Roman Kurzmeyer: Even after the very first exhibition of 1999, when Katharina Grosse, reflecting on her intervention, spoke of her impression of “a building [meeting] a picture of the same size,” the question we were all left with was whether the work, the exhibition and the exhibition space could be separated at all in such a situation. That the space should not possess any of the standard attributes of an exhibition space was of course central to the concept. The experience of the works in an environment utterly alien to them has been a common thread throughout the series. The building is just as visible as the work installed in it and yet it belongs to a reality very different from the work of art. Even now it is clear that this agrarian landscape will change rapidly in the coming years and that the meadows and forests will soon be redefined as a park and recreational area. At the start of my project the stall was still being used to keep cattle through the winter, whereas these days it is empty all year round and no longer has a function. It recalls an out-dated form of animal husbandry and the demise that we are now witnessing of a peasant culture that was once enormously important to Europe. I really don’t know how long the fiction of a barn can be upheld. That is why I began asking the artists to work with the building itself and to transform it into a sculpture. 

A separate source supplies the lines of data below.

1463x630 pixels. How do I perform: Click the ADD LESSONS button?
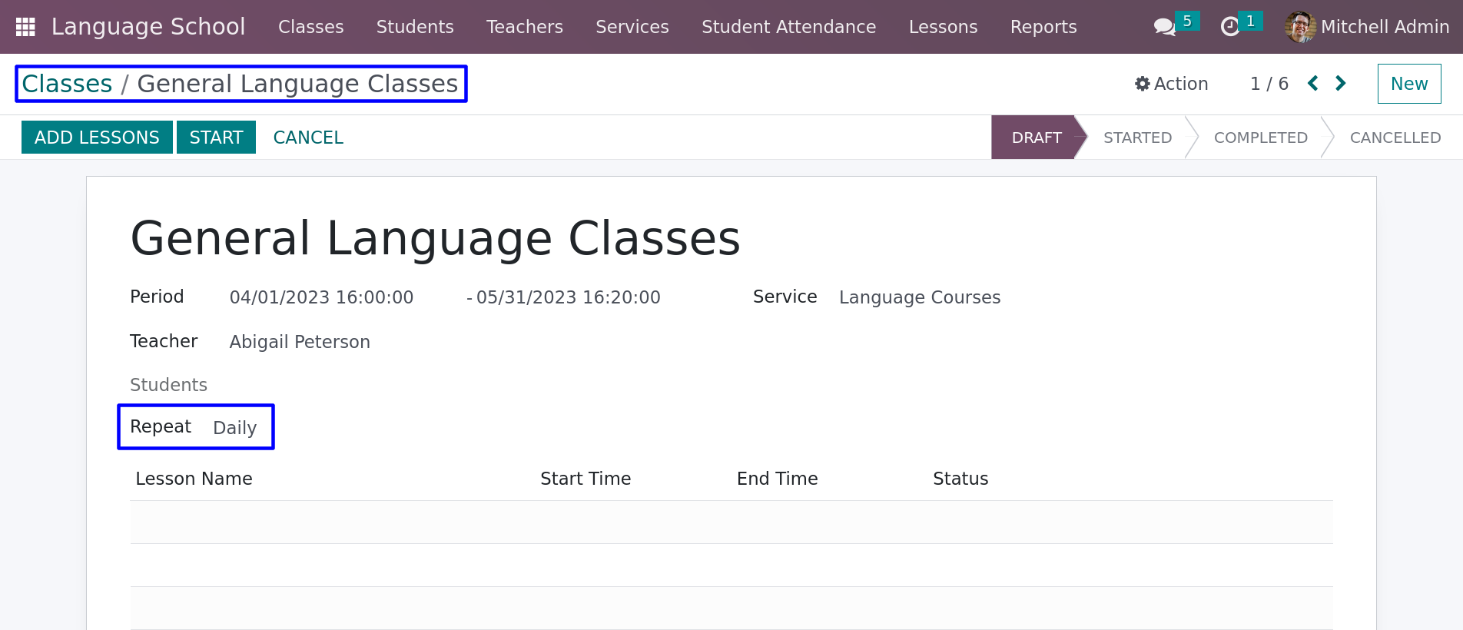click(x=97, y=138)
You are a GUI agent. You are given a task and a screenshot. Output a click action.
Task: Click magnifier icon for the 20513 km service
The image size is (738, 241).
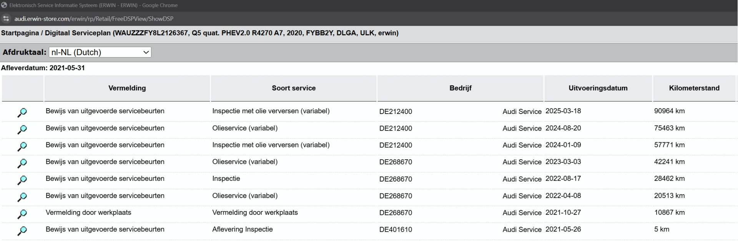22,197
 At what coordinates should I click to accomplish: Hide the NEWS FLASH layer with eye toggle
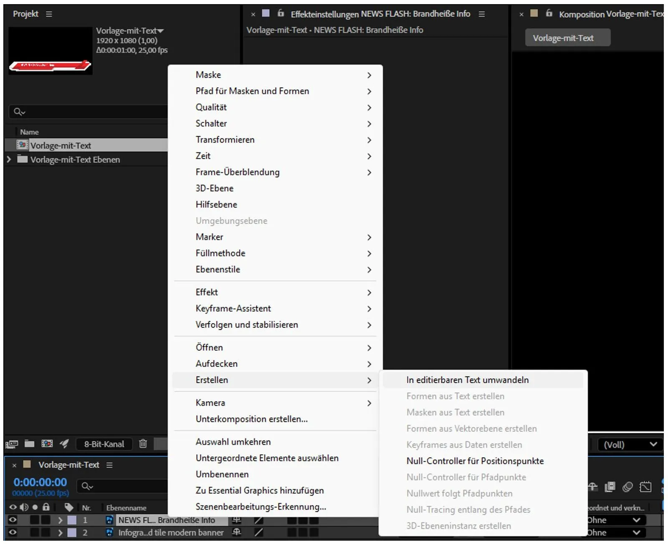pos(13,520)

Judith Clark: The original uses of the barn are still evident, it has not been restructured to create a threshold for the works of art, ensuring an engagement with the site. The opposite perhaps to the idea of the white cube but as you say emphatically not an alternative to it.

 

Roman Kurzmeyer: The question of how to exhibit after the Performative Turn is one of the central challenges that I face as a curator; hence my view of the Amden Atelier as an attempt to answer that question on a “model scale,” as it were. Some of the works shown have been site-specific works, at least according to the artists. If, as a curator, I describe them instead as “exhibitions,” however, then I am shifting the emphasis away from their connection to the site and towards the spaces themselves through which they are revealed. This understanding of the exhibition is premised on the idea that art can be experienced even outside the canonical structures by which it is normally communicated. The question “Where am I?” that according to Brian O’Doherty is what we ask ourselves on encountering a spatial installation, will elicit a completely different answer in a museum or art gallery than in a space that was not purpose-built for art exhibitions. 

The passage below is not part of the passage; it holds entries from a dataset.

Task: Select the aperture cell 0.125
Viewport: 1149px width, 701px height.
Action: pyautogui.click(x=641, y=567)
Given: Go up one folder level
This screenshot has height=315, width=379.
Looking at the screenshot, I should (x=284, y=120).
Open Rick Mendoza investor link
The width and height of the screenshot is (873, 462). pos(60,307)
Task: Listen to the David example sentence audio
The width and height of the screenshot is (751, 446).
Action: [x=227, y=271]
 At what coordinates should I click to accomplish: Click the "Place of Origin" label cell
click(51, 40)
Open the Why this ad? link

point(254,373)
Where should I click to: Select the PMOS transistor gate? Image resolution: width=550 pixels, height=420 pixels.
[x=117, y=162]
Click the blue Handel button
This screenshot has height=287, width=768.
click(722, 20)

Judith Clark: You cite Dorner both in your introductory essay to the book that documents the first 15 years at Amden, and in your chapter on Warburg. What is it about his work that looms large for you? Is it about mediation? About the visitor? [Both rooms were intended to involve the visitor both physically and spiritually in the growing process of modern reality’, wrote Dorner.]


Roman Kurzmeyer: The name Alexander Dorner and his museum concept stand for the desire to break down barriers, to open the museum to all comers and to foster an understanding of the civilization process itself. Dorner was interested in culture as both historian and teacher. Anyone actively involved in art today will generally focus on how best to communicate art—art education in other words. But museums also have curators whose work is geared to discursive programme formats that actively involve visitors. Whereas exhibitions are secondary to such formats, the role they assign artists is becoming increasingly important. Dorner’s ideas are still of the utmost relevance in this respect, especially on account of his conviction that reproductions can fulfil the same function as originals—as we have discovered during the pandemic. These days, the art museum is in many respects an ethnographic museum about art. Increasingly of interest to me personally, however, are the production aesthetics aspect and the image we now have of the artist. Many contemporary works of art are actually “artefacts about art,” as Goran Djordjevic put it. The meaning that individual artistic expression might yet acquire is a question that I wish to devote more time to in future. 


Initial release in: Archivist Addendum: Fashion Interpretations, Published by Archivist Addendum, 2021.